# [ARTICLE]
There are subsidiary provisions and definitions, including in 408 C(3)(a) a provision that a person’s act may be dishonest even though:
“(ii) he or she intends to afterwards restore the property or to make restitution for the property …”.
Section 408 C was introduced into the Code substantially in its present form as the offence of misappropriation of property. It was, with some relatively minor amendments, repealed and re-enacted in 1997 as the crime of fraud.
- At common law larceny was an offence against possession analogous to the civil tort of trespass to goods. Assuming in the present case that the money was taken by the appellant after it had reached the safe, it would at that stage presumably have passed into the possession of Trinity as owner, and the taking could have been prosecuted as larceny; if not, it would have to have been charged as embezzlement under one of the statutes creating or later extending that offence: Kenny’s Outlines of Criminal Law (ed J W C Turner) §318, at 263-264. It was to avoid complexities like this that the Criminal Code in s 391 provided for a single offence of stealing constituted by either taking or conversion. See Ilich v The Queen (1987) 162 CLR 110, 114-115, 123-124. A very early example of its application in Queensland is to be seen in Re A Solicitor [1902] St R Qd 9, at 9-10, where a solicitor kept money paid to him for work to be done that was never performed, and refused or failed to pay it back to his client. Griffith CJ said it was a case of stealing under the Code. Nowadays, it could no doubt also be seen as an application to own use of property belonging to another within the meaning of s 408 C(1)(a)(i).

# [EXERCISE DIRECTIONS]
According to the excerpt on criminal law above, in what year was section 408 C repealed and re-enacted as the crime of fraud?

# [SUPPLIED DATA]
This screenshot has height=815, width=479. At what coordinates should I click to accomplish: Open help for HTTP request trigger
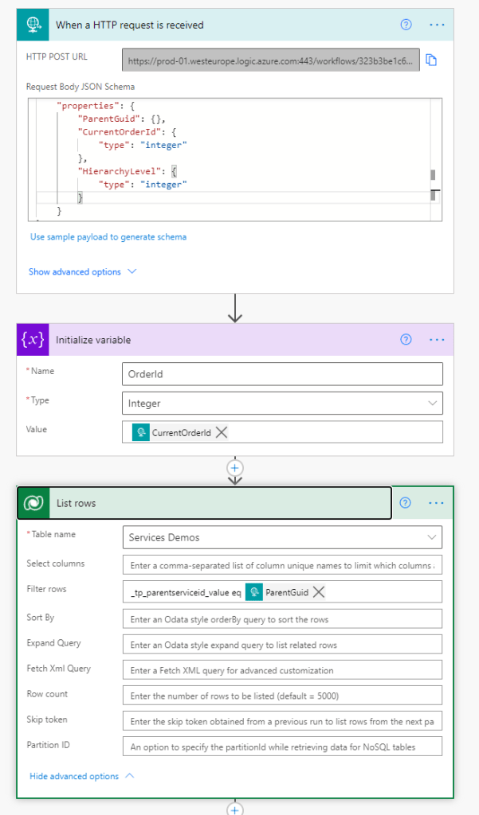(406, 25)
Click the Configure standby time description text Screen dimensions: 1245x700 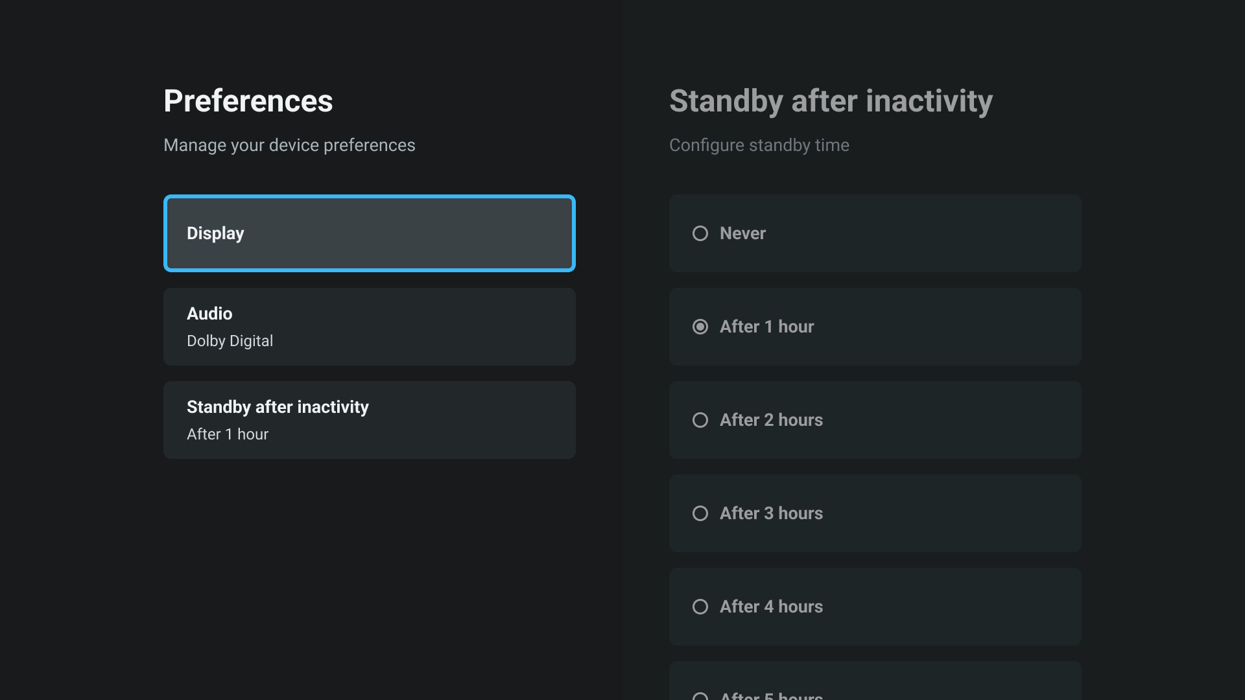click(x=759, y=145)
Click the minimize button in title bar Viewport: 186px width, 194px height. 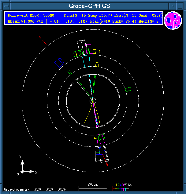pyautogui.click(x=173, y=6)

# [OUTPUT OF THE TASK]
1997